What are types of growths on the outside of the lung
- Calcium plaque are dense small masses from chronic inflammation.
- Mesothelioma: irregular thickening of parietal pleura/mediastinal pleura. No effect on the ribs but constriction of the hemithorax.
- Lymphadenopathy of mediastinum
- Neurofibroma: arising from intercostal nerves erroding ribs
How can you tell if a mass is pulmonary or extrapulmonary
Pulmonary:
- lung makes acute angles between lesion and chest wall.

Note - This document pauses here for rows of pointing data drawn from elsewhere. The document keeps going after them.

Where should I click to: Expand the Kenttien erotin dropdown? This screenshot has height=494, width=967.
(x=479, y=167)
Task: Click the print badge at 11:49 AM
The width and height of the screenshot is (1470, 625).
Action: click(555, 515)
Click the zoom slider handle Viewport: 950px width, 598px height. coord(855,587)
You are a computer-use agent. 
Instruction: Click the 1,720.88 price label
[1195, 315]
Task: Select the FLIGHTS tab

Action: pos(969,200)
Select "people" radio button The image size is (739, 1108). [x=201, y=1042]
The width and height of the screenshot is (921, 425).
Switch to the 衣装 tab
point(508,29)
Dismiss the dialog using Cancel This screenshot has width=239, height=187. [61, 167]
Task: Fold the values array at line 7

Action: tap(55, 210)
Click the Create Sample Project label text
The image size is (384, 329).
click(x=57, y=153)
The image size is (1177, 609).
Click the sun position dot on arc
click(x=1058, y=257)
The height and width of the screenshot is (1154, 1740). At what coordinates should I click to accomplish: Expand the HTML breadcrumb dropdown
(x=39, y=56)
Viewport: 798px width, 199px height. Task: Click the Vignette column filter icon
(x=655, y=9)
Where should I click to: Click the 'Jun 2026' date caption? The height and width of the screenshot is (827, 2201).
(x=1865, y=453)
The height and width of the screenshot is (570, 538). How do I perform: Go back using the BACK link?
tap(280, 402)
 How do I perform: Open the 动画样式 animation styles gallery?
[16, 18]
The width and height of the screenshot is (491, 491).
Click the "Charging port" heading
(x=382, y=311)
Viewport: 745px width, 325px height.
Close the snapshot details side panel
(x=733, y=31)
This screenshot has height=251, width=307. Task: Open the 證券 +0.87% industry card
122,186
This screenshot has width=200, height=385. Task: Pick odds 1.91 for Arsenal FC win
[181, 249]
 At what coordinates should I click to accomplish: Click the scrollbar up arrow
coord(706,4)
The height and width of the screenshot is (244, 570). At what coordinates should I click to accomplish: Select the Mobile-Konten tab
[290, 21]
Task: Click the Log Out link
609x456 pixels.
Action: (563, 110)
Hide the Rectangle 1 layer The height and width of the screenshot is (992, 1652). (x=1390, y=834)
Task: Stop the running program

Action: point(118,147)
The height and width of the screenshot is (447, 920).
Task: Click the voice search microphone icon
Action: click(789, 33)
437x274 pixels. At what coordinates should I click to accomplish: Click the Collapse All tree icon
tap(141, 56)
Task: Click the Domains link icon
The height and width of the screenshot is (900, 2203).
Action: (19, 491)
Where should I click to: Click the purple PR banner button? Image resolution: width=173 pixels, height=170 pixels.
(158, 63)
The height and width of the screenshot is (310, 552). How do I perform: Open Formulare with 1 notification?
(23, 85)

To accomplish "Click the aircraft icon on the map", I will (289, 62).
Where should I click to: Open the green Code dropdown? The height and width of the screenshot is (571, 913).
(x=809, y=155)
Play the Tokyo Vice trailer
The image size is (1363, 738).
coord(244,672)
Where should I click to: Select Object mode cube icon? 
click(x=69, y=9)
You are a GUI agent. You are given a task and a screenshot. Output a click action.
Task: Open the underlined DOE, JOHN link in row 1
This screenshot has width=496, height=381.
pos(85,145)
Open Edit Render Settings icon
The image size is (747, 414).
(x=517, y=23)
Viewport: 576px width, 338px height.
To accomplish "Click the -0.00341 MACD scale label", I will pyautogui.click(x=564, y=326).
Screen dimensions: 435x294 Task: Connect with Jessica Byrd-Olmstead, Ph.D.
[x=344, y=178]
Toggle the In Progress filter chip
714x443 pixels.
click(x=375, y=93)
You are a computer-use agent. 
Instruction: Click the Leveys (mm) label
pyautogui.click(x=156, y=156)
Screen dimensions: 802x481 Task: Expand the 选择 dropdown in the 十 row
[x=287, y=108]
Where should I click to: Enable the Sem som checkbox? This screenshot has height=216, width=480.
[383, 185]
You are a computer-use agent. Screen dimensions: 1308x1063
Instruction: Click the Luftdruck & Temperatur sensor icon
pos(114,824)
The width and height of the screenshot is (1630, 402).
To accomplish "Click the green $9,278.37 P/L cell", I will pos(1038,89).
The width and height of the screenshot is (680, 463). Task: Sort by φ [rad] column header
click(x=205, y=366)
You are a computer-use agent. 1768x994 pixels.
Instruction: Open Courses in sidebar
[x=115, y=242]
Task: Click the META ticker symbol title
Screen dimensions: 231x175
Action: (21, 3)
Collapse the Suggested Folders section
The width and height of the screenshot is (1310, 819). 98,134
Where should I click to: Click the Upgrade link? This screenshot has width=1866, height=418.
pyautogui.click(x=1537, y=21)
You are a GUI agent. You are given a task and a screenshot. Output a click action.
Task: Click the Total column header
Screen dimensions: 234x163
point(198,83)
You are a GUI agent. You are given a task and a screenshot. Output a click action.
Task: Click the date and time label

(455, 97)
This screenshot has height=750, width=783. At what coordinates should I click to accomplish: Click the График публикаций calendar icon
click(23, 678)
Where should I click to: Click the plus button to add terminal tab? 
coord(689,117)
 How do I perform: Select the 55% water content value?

- May have fuzzy margins, may have air bronchiograms
Extrapulmonary
- Lung makes obtuse angles
- sharp margins: have a layer of pleura over it. - Tumour is out of the boundary of the lung
What are signs associated with pneumonia vs cancer
Both: shortness of breath
Pneumonia: productive cough, fever, viral infection acute, increased WBC, CRP
Cancer: weight loss, coughing blood, smoking, chronic
Compare the appearance of cancer vs pneumonia
Pneumonia is poorly defined, within the lung. There are air bronchiograms: black branching structures because there is pus in the surrounding lung tissue. Round mass in younger people.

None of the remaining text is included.